Would you put your life in Google's (NASDAQ:GOOG) hands? How about your family's health? Sounds scary, doesn't it?

The Big G is getting its Google Health initiative up to speed, and hopes that you might actually want to place your trust in a faceless search engine from California. There's big money at play here.

It's not quite as frightening as piping your browsing history into one of those Intuitive Surgical (NASDAQ:ISRG) da Vinci robots and then telling it to fix you up. We're years away from that level of automation. Instead, Google can import some of your medical history into its Health systems.

The pilot program -- in Utah and Arizona -- pulls in Medicare claims data on your request. A few doctors already update your Google Health history for you if you ask very nicely. Lab services like Quest Diagnostics (NYSE:DGX) and pharmacies including Walgreen (NYSE:WAG) and CVS Caremark (NYSE:CVS) are also on board, and I've already linked up my Medco Health Solutions (NYSE:MHS) prescription management account to Google Health.

But a nationwide rollout of the Medicare partnership would be a major boost for Google's health information project. 44 million Medicare beneficiaries would get the option to manage their health information in a one-stop online shop. You can allow family members and health-care providers to read parts of your history, with password protection. The obvious privacy problems seem to be well in hand, thanks to fine-grained control over who can see or update what information.

Microsoft (NASDAQ:MSFT) has a competing solution, though the HealthVault service seems aimed more at wellness and fitness management, and less at tracking your medical history.

I like the idea of having universal access to my health records, in case I ever step on a rusty nail in Guatemala or need to show a Swedish specialist why I need him.
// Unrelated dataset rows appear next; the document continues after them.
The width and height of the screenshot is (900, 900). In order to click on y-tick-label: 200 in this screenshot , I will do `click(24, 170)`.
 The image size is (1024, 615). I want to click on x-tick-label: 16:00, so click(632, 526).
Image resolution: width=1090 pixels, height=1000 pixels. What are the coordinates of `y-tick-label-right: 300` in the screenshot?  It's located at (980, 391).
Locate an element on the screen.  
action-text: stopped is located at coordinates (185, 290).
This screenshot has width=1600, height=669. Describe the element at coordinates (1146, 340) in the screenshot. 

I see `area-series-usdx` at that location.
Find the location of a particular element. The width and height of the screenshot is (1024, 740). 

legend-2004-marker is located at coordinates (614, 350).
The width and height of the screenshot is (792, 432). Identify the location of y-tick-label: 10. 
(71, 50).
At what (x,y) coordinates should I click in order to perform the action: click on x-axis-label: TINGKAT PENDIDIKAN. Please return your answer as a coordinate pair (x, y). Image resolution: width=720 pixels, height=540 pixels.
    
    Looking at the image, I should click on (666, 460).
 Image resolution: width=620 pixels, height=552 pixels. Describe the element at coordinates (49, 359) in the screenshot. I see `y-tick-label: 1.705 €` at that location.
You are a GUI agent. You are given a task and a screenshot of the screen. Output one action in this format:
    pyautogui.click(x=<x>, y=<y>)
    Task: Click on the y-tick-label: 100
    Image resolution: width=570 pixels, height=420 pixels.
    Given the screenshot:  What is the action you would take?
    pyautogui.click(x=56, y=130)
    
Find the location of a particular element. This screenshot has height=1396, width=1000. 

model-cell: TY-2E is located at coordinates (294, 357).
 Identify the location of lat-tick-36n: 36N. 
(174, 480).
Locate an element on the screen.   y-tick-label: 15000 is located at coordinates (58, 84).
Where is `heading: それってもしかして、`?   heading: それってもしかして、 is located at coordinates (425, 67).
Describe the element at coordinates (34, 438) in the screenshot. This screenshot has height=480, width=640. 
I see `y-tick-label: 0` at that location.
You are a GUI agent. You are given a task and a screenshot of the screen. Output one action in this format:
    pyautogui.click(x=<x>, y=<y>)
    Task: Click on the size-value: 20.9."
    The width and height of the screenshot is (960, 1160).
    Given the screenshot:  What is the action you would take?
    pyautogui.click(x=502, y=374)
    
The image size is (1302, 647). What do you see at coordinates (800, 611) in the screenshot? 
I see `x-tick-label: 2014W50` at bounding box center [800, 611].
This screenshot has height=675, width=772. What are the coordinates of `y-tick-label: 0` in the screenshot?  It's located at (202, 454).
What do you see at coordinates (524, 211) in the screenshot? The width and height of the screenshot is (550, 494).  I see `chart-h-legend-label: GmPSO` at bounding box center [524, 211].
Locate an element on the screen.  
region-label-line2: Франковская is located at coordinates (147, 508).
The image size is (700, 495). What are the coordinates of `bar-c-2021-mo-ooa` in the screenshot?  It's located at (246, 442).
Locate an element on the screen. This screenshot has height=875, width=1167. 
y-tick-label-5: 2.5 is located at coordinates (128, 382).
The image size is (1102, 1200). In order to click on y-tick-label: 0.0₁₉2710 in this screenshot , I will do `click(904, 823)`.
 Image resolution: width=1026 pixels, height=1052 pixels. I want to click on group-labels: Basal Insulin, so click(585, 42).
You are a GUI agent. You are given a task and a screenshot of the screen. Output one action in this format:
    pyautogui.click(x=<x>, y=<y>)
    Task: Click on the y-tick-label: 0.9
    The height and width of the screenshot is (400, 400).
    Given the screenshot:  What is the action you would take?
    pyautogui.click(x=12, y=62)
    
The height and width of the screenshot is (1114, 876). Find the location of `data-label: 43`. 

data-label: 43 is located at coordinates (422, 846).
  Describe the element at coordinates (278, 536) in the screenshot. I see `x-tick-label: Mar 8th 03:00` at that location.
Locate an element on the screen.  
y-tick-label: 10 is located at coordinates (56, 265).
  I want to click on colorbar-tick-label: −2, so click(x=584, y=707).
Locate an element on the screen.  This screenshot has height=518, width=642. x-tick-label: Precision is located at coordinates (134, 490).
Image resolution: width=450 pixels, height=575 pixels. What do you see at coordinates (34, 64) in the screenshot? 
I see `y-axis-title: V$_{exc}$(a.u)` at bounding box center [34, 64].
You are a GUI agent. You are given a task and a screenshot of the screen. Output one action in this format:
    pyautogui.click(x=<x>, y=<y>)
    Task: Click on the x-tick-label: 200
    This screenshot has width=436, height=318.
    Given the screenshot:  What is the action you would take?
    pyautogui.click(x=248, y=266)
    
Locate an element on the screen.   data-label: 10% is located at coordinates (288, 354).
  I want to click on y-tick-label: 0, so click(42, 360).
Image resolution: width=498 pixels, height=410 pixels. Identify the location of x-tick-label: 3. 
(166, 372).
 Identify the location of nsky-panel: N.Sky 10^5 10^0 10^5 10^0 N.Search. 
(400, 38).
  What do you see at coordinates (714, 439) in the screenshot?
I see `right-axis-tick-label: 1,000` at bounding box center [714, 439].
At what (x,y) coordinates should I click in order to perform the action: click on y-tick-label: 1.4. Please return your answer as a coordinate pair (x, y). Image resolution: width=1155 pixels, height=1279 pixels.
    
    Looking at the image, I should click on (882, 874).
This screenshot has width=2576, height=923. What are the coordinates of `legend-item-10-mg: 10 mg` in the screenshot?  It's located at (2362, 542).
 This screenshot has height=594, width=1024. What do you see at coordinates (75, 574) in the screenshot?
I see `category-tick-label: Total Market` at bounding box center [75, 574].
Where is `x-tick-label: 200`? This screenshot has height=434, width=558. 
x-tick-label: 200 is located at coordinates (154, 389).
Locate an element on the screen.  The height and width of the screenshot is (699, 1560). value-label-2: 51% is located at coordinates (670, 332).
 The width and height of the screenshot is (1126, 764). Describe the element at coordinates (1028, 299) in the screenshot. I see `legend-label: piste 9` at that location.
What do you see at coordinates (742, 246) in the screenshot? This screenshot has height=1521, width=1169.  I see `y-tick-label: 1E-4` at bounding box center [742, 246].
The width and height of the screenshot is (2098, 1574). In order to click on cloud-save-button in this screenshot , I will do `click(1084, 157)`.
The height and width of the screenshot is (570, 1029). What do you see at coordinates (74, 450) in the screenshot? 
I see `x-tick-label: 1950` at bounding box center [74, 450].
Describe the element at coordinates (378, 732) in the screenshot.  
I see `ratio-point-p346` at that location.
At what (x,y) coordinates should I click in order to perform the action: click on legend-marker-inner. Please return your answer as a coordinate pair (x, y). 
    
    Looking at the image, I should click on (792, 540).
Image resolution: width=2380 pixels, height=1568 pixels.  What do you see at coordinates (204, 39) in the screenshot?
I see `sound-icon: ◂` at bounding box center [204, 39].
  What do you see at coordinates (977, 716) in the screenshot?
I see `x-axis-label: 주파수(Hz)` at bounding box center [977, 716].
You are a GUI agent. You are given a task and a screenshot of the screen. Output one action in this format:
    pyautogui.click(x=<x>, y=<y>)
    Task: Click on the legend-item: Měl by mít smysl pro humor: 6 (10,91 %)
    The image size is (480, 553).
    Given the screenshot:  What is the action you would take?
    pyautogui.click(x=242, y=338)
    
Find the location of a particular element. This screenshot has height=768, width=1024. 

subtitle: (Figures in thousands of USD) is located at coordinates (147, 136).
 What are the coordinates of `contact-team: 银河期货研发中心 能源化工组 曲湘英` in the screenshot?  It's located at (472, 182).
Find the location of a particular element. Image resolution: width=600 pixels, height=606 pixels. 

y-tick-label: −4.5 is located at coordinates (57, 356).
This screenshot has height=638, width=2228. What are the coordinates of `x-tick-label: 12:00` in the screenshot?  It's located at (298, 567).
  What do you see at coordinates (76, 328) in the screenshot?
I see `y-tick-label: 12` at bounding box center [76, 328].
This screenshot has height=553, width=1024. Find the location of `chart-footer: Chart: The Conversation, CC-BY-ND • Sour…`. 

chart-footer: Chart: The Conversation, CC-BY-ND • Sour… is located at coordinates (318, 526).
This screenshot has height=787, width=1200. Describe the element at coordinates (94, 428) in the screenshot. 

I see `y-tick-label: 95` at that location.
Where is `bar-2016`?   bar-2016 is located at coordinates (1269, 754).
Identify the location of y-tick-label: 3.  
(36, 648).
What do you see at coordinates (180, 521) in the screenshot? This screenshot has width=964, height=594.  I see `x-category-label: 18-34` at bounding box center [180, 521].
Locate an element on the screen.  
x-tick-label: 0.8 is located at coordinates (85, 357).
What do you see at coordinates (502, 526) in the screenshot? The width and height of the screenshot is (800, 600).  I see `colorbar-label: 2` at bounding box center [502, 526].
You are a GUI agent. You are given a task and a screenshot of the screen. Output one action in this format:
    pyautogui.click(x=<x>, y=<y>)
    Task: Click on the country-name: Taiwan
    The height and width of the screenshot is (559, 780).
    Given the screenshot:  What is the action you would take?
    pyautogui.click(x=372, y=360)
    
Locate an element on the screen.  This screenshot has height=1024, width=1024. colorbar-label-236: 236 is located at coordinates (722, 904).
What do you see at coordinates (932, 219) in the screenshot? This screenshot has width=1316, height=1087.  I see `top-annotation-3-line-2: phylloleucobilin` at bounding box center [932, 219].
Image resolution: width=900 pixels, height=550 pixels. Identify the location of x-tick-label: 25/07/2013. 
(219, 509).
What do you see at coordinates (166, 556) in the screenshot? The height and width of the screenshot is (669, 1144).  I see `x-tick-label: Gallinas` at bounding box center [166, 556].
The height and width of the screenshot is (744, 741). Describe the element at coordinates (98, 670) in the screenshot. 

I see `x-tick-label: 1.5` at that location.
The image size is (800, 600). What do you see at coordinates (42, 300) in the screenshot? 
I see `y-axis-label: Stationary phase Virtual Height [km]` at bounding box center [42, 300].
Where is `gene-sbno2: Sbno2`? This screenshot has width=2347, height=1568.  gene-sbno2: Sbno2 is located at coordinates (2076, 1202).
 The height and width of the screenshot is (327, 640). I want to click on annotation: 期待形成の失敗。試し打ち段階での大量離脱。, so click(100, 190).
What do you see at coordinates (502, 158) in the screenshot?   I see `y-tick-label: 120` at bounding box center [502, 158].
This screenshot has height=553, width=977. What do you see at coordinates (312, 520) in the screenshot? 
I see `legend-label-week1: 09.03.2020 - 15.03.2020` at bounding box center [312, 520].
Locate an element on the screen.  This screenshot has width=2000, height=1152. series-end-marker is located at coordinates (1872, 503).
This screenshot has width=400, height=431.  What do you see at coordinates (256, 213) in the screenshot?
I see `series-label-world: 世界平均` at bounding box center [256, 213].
I want both Google and Microsoft to win, and then perhaps set their differences aside to interchange information with each other -- at the patient's request, of course. The Baby Boomer generation couldn't have picked a better time to approach their golden years, because health records management is moving into a new and better era.

Both HealthVault and Google Heath are free to the public and advertising-free. That may change once their user communities reach critical mass, so that Microsoft and Google can make some money here. Until then, it's a race to gather as many users as possible in a blissfully uncommercial embrace.